Objective:
Continue the article about deCarta's in-car search and its Best Parking partnership from the point where it stops.

Source text:
And if recent examples serve to illustrate a trend, this portfolio of features and capabilities will come from team efforts.

Better Search, Best Parking


Kim Fennell, president and CEO of deCarta, is leading a company that's hard-charging for a place at the front of the connected-car pack.

deCarta has patented software that will search the road you're traveling, and show results within 20 minutes of where you are, and no more than a few minutes off the road you're traveling. No more old-nav results such as a gas stations that are technically close, but really two miles back the way you came.




"The technology exists today to create driver-centric solutions,"

"The technology exists today to create driver-centric solutions," Fennell says.

Not that one company has to come up with all of it on their own. deCarta has brought on new partners to add more features to the platform it hopes will become a mainstay of in-car interfaces.

Ben Sann, founder of Best Parking — a company that's logged more than 1 million downloads of its parking-space location app — has signed on to put their tools right into the system that Fennell wants in everybody's car.

"You do not want to be driving and searching for parking via a separate app, it's a distraction," Sann says, referring to drivers pulling out a mobile device to use Best Parking on the road. "If it's all integrated into your dashboard, your vehicle knows exactly where you're headed, it knows when you're going to get there. The only thing it will need to ask you, as a consumer, as a motorist, is how many hours do you want to park."

Recorded data:
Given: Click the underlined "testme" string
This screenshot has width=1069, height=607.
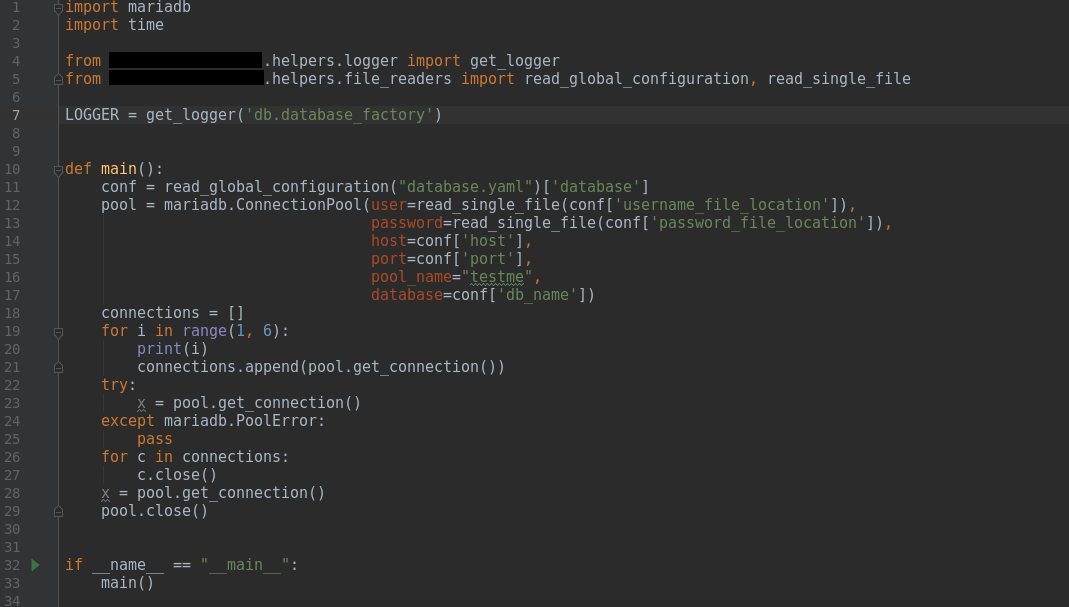Looking at the screenshot, I should (x=498, y=277).
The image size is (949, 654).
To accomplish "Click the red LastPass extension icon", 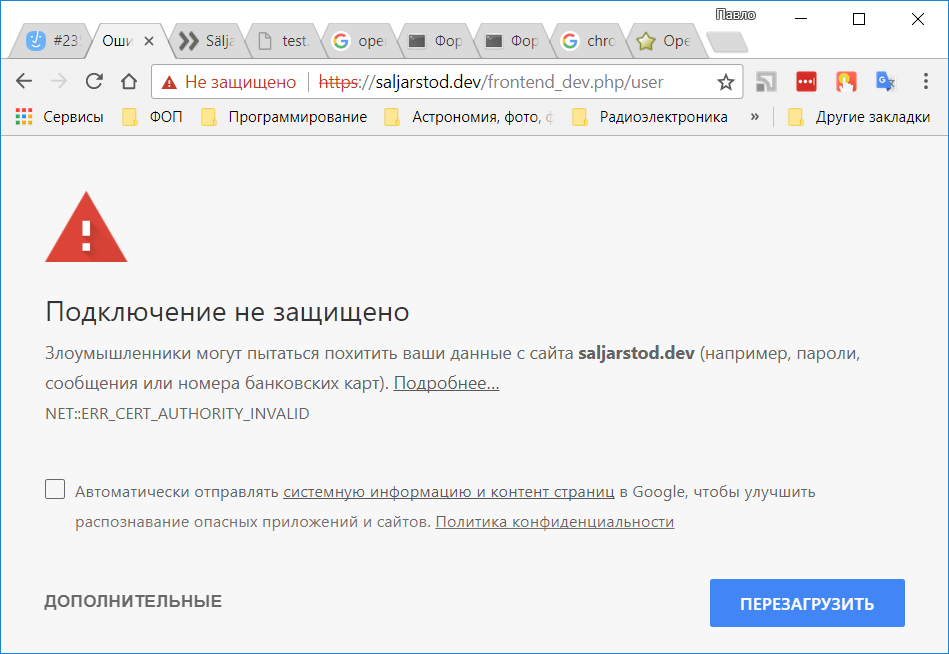I will 806,82.
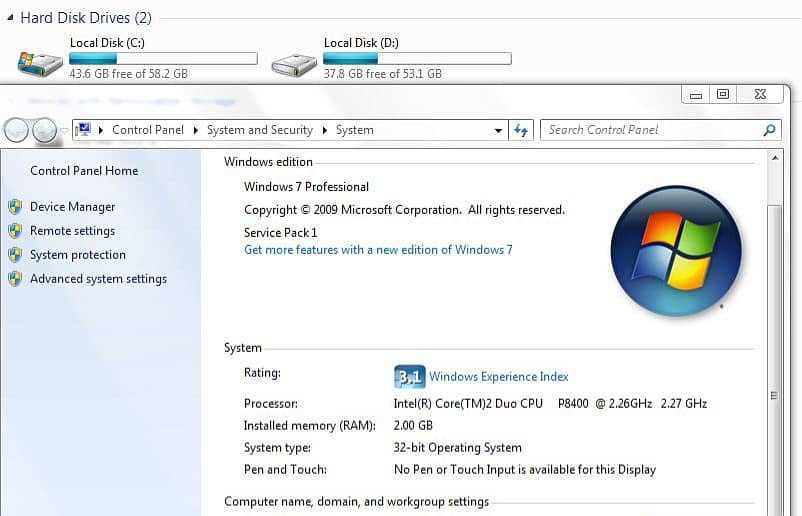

Result:
Are We There Yet?


If the next generation of onboard driving experiences, like the ones that Livio, deCarta and Best Parking — among others — are working on, sound like your kind of trip ... well, you'll likely have to wait a little longer.

Even if you set aside other potential challenges that come with the connected car — data security, safe driver behavior and software reliability — we come back to industry standards.

"You have all these different standards," Sann says. "It's challenging. Very challenging. We don't want to be programming and coding for all the different automotive environments."

But there's progress underway. Whether it's through Livio, or the expectation that Apple will unveil its iOS for Cars in 2014, the impetus for connected cars as the next norm is there. Now, what do developers want? Their own version of that link-anything USB.